Since 2023, it has been part of the Expert Group of the Strategic Project (PERTE) CHIP in Spain, a working group created by the Spanish Ministry of Economic Affairs and Digital Transformation to strengthen the design and production capabilities of the Spanish microelectronics and semiconductor industry.

In 2026, she served as chair of the European semiconductor industry's Industry Advisory Group (IAG) for the second European Chip Act, aiming to focus the European strategy on stimulating demand, increasing resilience, and improving framework conditions. She succeeded in having these actions included in the proposal approved by the European Commission in June 2026.

== Awards ==
In 1992, Marced was nominated for the European Woman Award, presented by the European Commission. A decade later, in February 2002, she was named one of the three most powerful businesswomen in Europe by The Wall Street Journal, and in May 2002 she received the Outstanding Figure Award at the 4th Valencian Telecommunications Night, presented by the Official College of Telecommunications Engineers (COIT) of the Valencian Community and the Valencia City Council, in recognition of her professional career.

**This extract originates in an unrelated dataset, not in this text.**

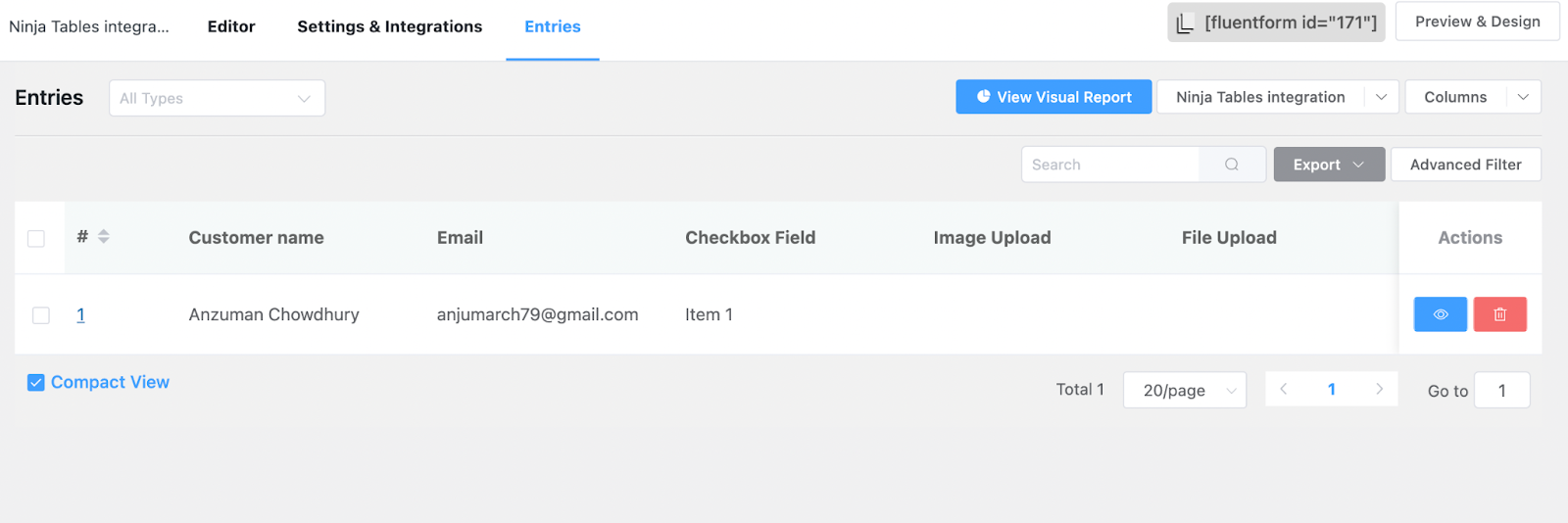Open entry number 1 link
Viewport: 1568px width, 523px height.
click(80, 314)
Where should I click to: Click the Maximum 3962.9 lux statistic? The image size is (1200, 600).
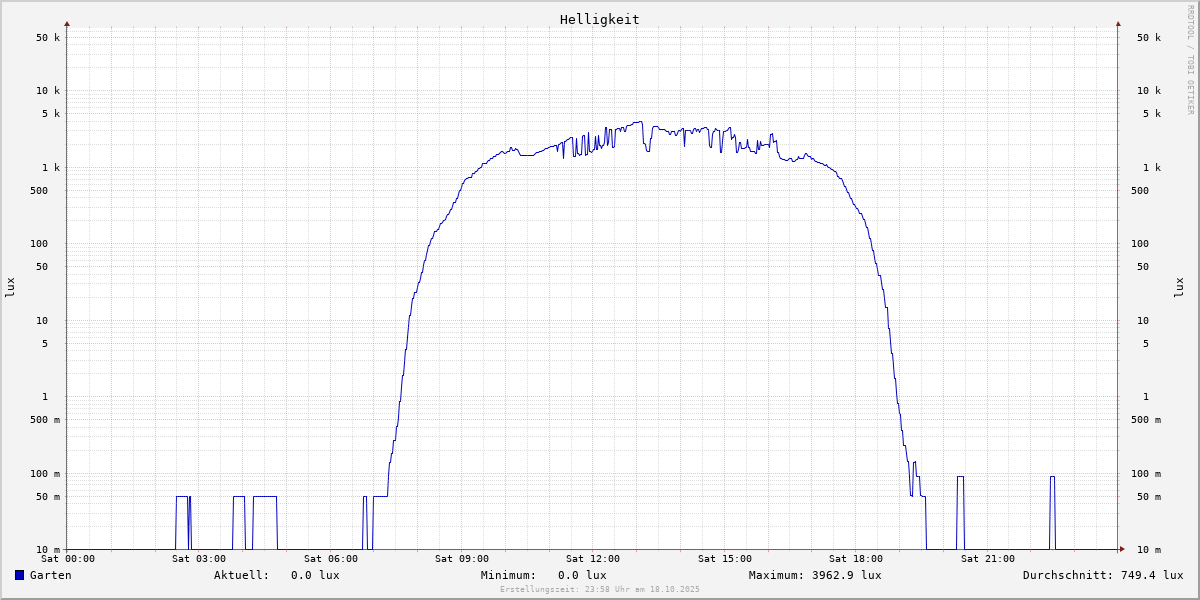point(815,575)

In May 2024, she was recognized with the "Global Industry Leader Award 2024" at the ChipEx-2024 international microelectronics trade fair organized in Israel in consortium with the Semiconductor Industry Association and the Technion Institute of Technology. In August 2024, the foundation stone was laid in Dresden for the first factory of ESMC, the European subsidiary of TSMC, whose creation was driven by María Marced. In September 2024, she was recognized by the Official College of Telecommunications Engineers (COIT) for her professional career as a telecommunications engineer. In December 2024, in Valencia, her hometown, she received the honorary Ier VLC Chipcity Night Award for her entire career in the field of chips and semiconductors. In December 2024, the Valencia City Council appointed him VLC Ambassador in its initiative to promote the city "as a benchmark for investment, innovation and tourism". In May 2025, the College of Telecommunications Engineers of Eastern Andalusia and Melilla recognized her with its Professional Career Award. In October 2025, at the "Valencia Digital Summit", she was awarded the 'VDS City of Valencia' prize for his outstanding contribution to the technology ecosystem.